* **Passage affiché**:
<<<<

QU’EST-CE QUE LA VICTIMISATION ?
« La victime semble devenir une figure centrale de la société, une référence politiquement fondamentale, au détriment, par exemple, du héros ou du militant. [...] L’irruption de la victime dans nos sociétés a, selon certains auteurs, des effets pervers, notamment en générant une surenchère ou une concurrence des victimes. [...] La victimisation conduit en outre à une dépolitisation des débats, réduisant toute question à un affrontement binaire victimes-bourreaux. Elle est la conséquence de l’affadissement des oppositions idéologiques sur fond de dégradation des conditions de vie. Elle aurait alors une fonction conservatrice, empêchant que soit posée la question sociale, la souffrance des catégories populaires – qui n’entre pas dans le cadre des revendications victimaires – ayant pratiquement disparu des débats politiques. L’importance des manifestations de soutien à toutes sortes de victimes contraste ainsi avec la faible solidarité avec les grévistes ou les chômeurs, médias et classe politique se faisant les complices de ce glissement. [...] C’est ici que l’on commence à voir muter le discours sur la victimisation : il ne s’agit pas tant de produire une analyse constructive que d’occuper le terrain, de faire diversion, d’imposer un sujet pour mieux en évincer d’autres. »

>>>>

* **Informations affichées**:
<<<<

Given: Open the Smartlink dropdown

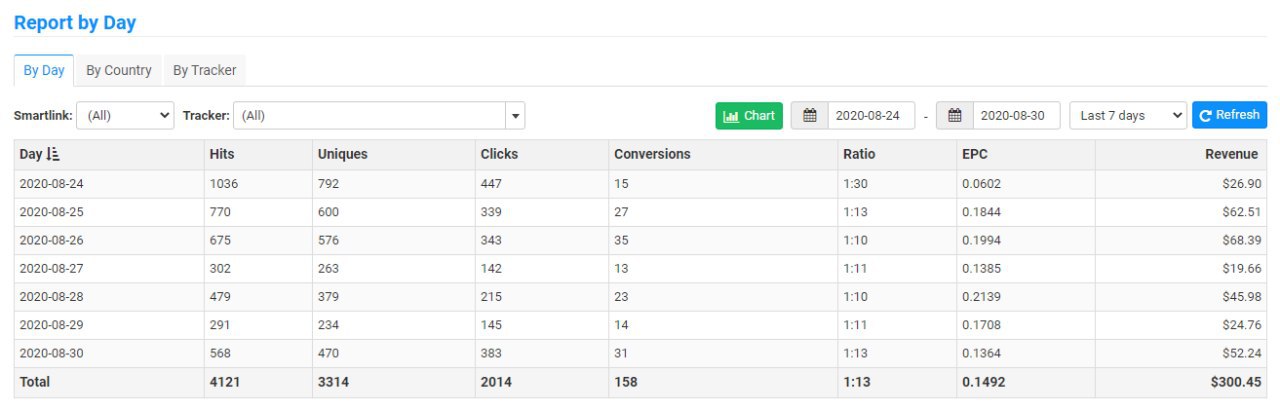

>>>>

* **Votre objectif**:
Pour chacune des affirmations suivantes, dites si elle est conforme au texte sur la victimisation en répondant oui ou non, puis citez les mots du texte qui tranchent.
1. La victime devient une figure de référence aux dépens du héros ou du militant.
2. La souffrance des catégories populaires tient une grande place dans les débats politiques.
3. Les grévistes et les chômeurs bénéficient d'une forte solidarité.

* **Solution**:
1. Oui : « au détriment, par exemple, du héros ou du militant »
2. Non : « ayant pratiquement disparu des débats politiques »
3. Non : « la faible solidarité avec les grévistes ou les chômeurs »